Target pointing data
---*---

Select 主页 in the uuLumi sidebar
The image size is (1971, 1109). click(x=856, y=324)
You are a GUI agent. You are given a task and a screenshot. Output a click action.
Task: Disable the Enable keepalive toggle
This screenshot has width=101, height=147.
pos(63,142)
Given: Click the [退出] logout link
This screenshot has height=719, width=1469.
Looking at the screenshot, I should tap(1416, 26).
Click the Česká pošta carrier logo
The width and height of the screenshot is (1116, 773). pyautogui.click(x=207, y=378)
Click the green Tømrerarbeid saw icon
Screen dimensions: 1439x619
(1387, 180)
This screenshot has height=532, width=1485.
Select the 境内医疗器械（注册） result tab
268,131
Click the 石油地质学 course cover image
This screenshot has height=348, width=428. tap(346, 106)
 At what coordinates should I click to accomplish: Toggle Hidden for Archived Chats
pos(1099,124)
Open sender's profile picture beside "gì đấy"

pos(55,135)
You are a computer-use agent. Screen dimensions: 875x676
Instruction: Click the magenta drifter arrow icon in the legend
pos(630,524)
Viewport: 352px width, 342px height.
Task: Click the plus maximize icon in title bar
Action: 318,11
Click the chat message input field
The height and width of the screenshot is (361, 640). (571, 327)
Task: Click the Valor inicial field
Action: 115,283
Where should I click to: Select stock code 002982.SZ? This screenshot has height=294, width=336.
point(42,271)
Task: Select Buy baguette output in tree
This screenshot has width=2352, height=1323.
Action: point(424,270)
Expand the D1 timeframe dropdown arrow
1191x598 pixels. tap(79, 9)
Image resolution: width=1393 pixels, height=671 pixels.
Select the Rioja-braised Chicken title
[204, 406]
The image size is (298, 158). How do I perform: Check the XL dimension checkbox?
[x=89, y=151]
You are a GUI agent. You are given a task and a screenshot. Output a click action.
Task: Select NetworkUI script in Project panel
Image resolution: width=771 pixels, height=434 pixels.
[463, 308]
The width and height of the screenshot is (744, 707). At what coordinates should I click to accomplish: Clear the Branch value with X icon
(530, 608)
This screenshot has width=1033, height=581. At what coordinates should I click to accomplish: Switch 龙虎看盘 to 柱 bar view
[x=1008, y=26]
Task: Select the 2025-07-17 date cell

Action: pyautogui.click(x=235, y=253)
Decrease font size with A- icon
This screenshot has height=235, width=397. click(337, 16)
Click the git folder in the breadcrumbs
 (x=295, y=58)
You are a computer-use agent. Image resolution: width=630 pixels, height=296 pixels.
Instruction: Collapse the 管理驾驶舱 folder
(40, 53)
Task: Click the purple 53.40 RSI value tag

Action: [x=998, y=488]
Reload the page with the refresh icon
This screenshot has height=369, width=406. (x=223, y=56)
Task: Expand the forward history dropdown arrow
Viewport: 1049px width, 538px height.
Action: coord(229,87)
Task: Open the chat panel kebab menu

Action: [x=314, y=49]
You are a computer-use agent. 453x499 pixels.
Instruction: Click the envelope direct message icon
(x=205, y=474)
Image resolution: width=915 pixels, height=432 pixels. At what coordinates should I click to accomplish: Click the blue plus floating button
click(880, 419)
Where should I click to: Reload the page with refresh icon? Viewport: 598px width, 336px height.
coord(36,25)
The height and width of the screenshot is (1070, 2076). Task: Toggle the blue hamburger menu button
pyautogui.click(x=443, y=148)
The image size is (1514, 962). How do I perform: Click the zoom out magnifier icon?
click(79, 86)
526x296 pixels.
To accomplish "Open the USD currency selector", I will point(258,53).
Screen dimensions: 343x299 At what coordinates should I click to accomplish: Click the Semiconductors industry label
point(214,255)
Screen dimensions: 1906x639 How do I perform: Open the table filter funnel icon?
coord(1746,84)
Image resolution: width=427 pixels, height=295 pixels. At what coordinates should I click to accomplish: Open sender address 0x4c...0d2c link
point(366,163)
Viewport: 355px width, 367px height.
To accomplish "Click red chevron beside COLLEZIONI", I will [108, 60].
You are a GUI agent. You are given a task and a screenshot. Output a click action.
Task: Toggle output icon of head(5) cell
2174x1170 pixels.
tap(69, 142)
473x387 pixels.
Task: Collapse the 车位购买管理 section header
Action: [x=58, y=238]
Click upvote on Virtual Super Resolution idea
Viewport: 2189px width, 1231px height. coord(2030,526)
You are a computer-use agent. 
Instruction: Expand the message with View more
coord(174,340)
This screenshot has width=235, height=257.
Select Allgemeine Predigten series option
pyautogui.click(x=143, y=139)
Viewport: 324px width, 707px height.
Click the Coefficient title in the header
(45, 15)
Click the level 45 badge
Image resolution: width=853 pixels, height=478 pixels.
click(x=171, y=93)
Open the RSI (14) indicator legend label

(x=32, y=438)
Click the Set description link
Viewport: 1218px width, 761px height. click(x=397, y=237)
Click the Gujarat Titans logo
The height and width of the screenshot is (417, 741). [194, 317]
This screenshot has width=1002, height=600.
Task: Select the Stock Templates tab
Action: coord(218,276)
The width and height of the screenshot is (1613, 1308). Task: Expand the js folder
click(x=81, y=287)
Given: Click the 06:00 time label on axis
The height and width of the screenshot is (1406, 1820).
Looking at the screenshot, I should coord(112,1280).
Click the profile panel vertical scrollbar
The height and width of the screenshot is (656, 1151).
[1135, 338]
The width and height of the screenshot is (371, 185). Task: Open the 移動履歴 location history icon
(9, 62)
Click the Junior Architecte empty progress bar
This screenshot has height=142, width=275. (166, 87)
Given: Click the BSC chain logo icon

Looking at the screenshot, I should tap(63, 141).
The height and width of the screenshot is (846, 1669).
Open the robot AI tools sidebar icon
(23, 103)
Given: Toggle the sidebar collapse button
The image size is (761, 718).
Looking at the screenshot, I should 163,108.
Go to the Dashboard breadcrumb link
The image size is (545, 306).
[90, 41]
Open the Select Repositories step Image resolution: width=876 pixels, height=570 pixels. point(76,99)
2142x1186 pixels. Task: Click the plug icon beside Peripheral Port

---*---

Problem statement:
Replace "chat message" with "reply" in the listing, from the line with "Click the chat message input field" up to and including the line with "point(42,271)". Give back only those lines, with everything else unchanged.

Expected output:
Click the reply input field
The height and width of the screenshot is (361, 640). (571, 327)
Task: Click the Valor inicial field
Action: 115,283
Where should I click to: Select stock code 002982.SZ? This screenshot has height=294, width=336.
point(42,271)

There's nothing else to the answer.